The Legislature is stepping in for short term political gain. They've been encouraged to do it by the same people who supported the SFWCA, which was passed for short term political gain. The funny thing is that the event that has set them off is one that was actually done using science and going against the grain you would have predicted if you read the bios of the NRC members. Sure, you might disagree with the conclusions from the science but there are always disagreements there. What isn't the least surprising is that a decision by a small group of appointees would be seen as biased/political/unfair. In fact, it was completely predictable. I know because I did predict it.
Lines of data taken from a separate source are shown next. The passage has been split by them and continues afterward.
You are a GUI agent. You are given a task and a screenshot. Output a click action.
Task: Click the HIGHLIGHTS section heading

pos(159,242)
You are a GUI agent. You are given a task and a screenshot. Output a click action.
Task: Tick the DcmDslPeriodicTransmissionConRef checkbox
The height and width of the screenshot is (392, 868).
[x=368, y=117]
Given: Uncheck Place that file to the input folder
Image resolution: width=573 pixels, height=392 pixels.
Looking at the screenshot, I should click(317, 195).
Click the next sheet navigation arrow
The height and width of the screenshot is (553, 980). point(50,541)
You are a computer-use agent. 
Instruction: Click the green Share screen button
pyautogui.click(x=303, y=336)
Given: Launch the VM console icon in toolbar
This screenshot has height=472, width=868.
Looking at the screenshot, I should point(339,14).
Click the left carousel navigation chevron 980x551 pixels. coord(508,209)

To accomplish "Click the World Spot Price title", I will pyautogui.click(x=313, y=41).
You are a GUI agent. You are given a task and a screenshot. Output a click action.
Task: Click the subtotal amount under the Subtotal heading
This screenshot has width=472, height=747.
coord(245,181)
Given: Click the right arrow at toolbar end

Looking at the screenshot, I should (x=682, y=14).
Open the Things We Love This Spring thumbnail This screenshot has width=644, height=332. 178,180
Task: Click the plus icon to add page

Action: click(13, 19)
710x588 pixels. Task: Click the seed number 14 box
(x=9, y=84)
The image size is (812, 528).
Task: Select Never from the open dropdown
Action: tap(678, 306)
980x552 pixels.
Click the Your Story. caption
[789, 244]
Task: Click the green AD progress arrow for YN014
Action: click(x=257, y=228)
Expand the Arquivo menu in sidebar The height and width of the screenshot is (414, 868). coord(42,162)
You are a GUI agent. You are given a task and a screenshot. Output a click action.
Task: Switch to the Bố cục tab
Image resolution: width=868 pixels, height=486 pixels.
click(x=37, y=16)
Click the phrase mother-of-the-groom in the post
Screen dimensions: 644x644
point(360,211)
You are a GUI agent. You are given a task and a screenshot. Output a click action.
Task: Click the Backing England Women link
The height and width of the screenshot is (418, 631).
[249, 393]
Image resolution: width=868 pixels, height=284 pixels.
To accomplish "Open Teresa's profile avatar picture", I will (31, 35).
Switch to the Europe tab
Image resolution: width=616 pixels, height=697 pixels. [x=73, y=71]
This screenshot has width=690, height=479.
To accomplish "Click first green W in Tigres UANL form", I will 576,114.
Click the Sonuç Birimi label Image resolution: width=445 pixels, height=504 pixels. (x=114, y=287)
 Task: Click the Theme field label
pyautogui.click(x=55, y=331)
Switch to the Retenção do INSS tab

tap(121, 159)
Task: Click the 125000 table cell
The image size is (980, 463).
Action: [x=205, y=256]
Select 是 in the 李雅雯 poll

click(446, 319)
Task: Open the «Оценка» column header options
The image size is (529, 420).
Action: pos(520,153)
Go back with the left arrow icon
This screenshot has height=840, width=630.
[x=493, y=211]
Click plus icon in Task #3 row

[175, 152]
And now the Legislature, stung by their apparent powerlessness, have stepped in with a short sighted plan to save face and set the precedent for future Legislation that will do the same. And you can feel confident that future politicians will take the opportunity to pander to their constituents with some pet environmental/conservation/green/civilized legislation. The only difference will be next time the Party that controls congress may be the same one that controls the Governor's mansion and the thing will breeze through. Bad precedent and bad policy.

My argument against the SFWCA was that by putting more power in the hands of a few appointees it actually made it easier for lobbyists to get the results they wanted. I admitted at the time that that would probably be good for me, the more powerful lobbyists tend to align with many of my interests. But it's still bad policy and I opposed it on those grounds. Looking at the decisions that have come through the NRC in the last couple years, especially the ones where they have banded together to go against recommendations of the DNR, and you'll see classic signs of deal making and quid pro quo's. I've a feeling I'll be having a very good day and some of you will once again be wondering when it will stop. The only good thing about bad policy is when it's bad in your favor.


----------



## kzoofisher

ridgewalker said:


> If passed and the DNR/NRC challenged it in court, they would lose any respect that they still have which IMO is not much.


I very much doubt they would bring the suit. More likely if it is brought it's by MUCC or some other group with standing.


----------



## ridgewalker

kzoofisher said:


> I very much doubt they would bring the suit. More likely if it is brought it's by MUCC or some other group with standing.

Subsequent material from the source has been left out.